#### Aim of the task:
Turn every line of the records below into a numbered list, leaving out the blank lines.

Begin

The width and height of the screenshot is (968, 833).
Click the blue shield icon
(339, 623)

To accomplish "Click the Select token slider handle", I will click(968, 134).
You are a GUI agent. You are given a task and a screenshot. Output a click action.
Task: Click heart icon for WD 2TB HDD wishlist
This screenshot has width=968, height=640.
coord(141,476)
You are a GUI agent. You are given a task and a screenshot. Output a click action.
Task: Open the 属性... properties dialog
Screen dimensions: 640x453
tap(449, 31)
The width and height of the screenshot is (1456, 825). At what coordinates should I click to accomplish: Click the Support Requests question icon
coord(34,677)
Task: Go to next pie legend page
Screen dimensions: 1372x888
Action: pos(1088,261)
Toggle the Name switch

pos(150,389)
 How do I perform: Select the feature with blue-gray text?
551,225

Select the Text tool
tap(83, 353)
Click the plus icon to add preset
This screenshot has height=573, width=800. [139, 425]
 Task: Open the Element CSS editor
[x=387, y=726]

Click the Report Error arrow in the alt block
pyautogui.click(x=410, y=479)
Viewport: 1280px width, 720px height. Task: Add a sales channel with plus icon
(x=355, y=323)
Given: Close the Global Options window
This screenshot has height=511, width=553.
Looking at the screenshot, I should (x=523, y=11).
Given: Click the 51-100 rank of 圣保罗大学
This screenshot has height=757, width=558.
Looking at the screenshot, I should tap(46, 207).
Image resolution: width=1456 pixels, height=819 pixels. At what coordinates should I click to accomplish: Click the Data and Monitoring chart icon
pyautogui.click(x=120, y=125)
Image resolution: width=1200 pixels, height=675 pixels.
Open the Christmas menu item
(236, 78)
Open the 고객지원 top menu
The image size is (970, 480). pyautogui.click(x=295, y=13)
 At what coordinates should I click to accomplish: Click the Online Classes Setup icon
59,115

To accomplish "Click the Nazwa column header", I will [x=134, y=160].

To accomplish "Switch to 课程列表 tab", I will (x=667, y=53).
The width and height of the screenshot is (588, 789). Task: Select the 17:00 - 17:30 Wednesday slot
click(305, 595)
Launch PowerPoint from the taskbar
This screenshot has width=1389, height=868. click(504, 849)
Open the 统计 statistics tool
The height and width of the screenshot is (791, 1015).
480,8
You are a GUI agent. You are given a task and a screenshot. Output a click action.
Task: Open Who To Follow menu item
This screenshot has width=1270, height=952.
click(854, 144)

End

#### Result for this task:
1. The width and height of the screenshot is (968, 833).
2. Click the blue shield icon
3. (339, 623)
4. To accomplish "Click the Select token slider handle", I will click(968, 134).
5. You are a GUI agent. You are given a task and a screenshot. Output a click action.
6. Task: Click heart icon for WD 2TB HDD wishlist
7. This screenshot has width=968, height=640.
8. coord(141,476)
9. You are a GUI agent. You are given a task and a screenshot. Output a click action.
10. Task: Open the 属性... properties dialog
11. Screen dimensions: 640x453
12. tap(449, 31)
13. The width and height of the screenshot is (1456, 825). At what coordinates should I click to accomplish: Click the Support Requests question icon
14. coord(34,677)
15. Task: Go to next pie legend page
16. Screen dimensions: 1372x888
17. Action: pos(1088,261)
18. Toggle the Name switch
19. pos(150,389)
20.  How do I perform: Select the feature with blue-gray text?
21. 551,225
22. Select the Text tool
23. tap(83, 353)
24. Click the plus icon to add preset
25. This screenshot has height=573, width=800. [139, 425]
26.  Task: Open the Element CSS editor
27. [x=387, y=726]
28. Click the Report Error arrow in the alt block
29. pyautogui.click(x=410, y=479)
30. Viewport: 1280px width, 720px height. Task: Add a sales channel with plus icon
31. (x=355, y=323)
32. Given: Close the Global Options window
33. This screenshot has height=511, width=553.
34. Looking at the screenshot, I should (x=523, y=11).
35. Given: Click the 51-100 rank of 圣保罗大学
36. This screenshot has height=757, width=558.
37. Looking at the screenshot, I should tap(46, 207).
38. Image resolution: width=1456 pixels, height=819 pixels. At what coordinates should I click to accomplish: Click the Data and Monitoring chart icon
39. pyautogui.click(x=120, y=125)
40. Image resolution: width=1200 pixels, height=675 pixels.
41. Open the Christmas menu item
42. (236, 78)
43. Open the 고객지원 top menu
44. The image size is (970, 480). pyautogui.click(x=295, y=13)
45.  At what coordinates should I click to accomplish: Click the Online Classes Setup icon
46. 59,115
47. To accomplish "Click the Nazwa column header", I will [x=134, y=160].
48. To accomplish "Switch to 课程列表 tab", I will (x=667, y=53).
49. The width and height of the screenshot is (588, 789). Task: Select the 17:00 - 17:30 Wednesday slot
50. click(305, 595)
51. Launch PowerPoint from the taskbar
52. This screenshot has width=1389, height=868. click(504, 849)
53. Open the 统计 statistics tool
54. The height and width of the screenshot is (791, 1015).
55. 480,8
56. You are a GUI agent. You are given a task and a screenshot. Output a click action.
57. Task: Open Who To Follow menu item
58. This screenshot has width=1270, height=952.
59. click(854, 144)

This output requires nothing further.